Perhaps the most beautiful aspect of God, is His ability to truely ‘see’ us. Even in our most intimate personal relationships, we still are unable to see, or have seen, our innermost being. We share parts of our hearts and souls with those around us, but only the Spirit of God is able to see and commune with us at the soul level. It would be frightening at times for me to draw close to Him, knowing that He knows every detail about me, even better than I know myself, if it weren’t for His vast and absolutely unfailing love accompanied by a perfect understanding of the flawed person that He sees when I stand before Him.

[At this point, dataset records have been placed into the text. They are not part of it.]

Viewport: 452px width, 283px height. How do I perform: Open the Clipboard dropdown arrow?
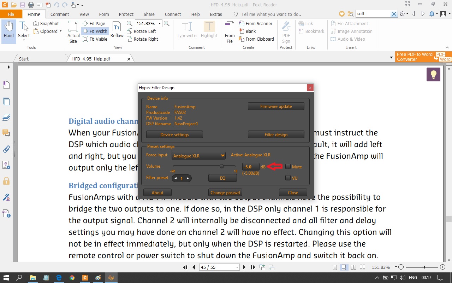(x=60, y=31)
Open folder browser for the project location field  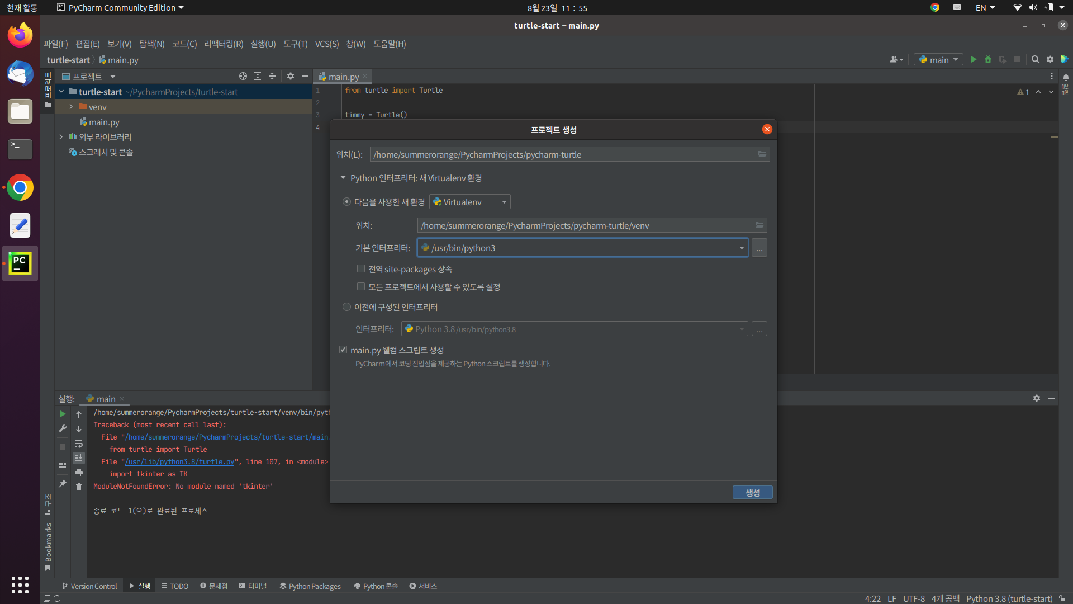click(x=762, y=154)
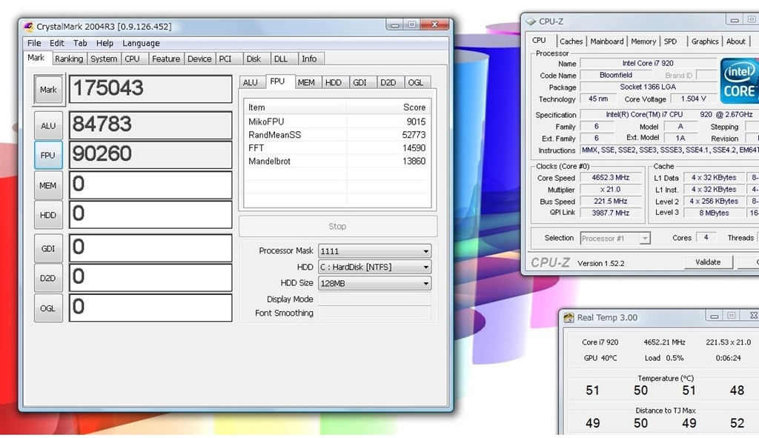Switch to the Mainboard tab in CPU-Z

(607, 42)
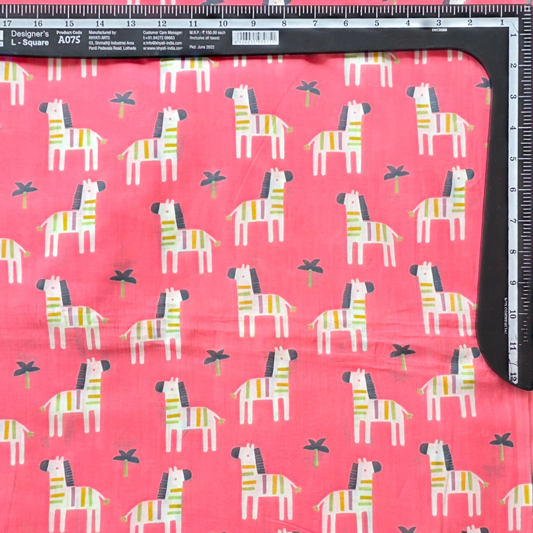Select the number 14 on the horizontal ruler
The width and height of the screenshot is (533, 533).
coord(100,24)
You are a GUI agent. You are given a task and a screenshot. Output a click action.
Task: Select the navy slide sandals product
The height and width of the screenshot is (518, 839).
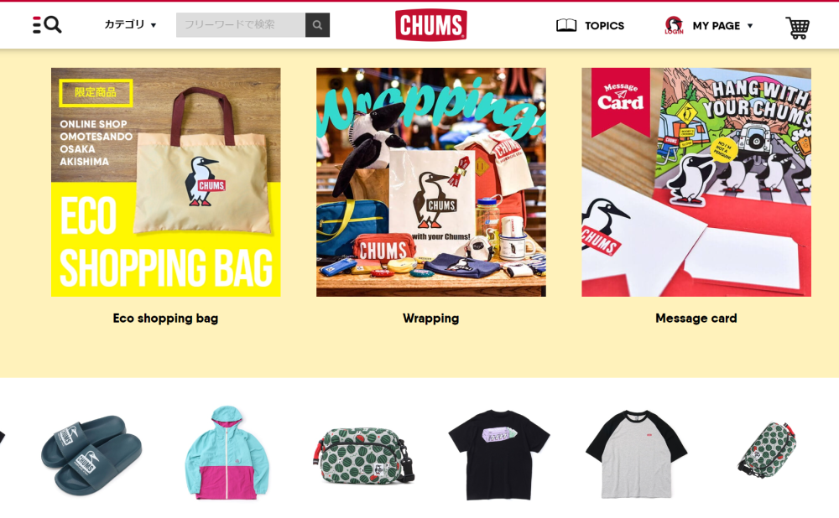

One of my favorite passages in scripture is the 139th Psalm. It expresses this concept as well in one of my favorite ways. There’s a link at the bottom where you can read it. Even if you’re familiar with the chapter, it is impossible to read this passage and not be re-awakened to the awesomeness of God’s closeness and intimate involvement with our lives.
My challenge for you today. Find a quiet place to spend a few moments without disturbances talking and listening to your Creator. Read Psalm 139, and then talk to God. When you begin, say His name. “Jesus.” And then listen to His reply whispering to your Spirit. “I see you.”
“Father, I am humbled. And at the same time, I feel completely uplifted by the awareness that You ‘see’ me in my entirety and still welcome me with open arms to come and be close to You. I am more grateful for and in awe of this fact than any earthly language is able to communicate adequately. Right now, I lift my heart to you. I give it to you entirely. I love you.”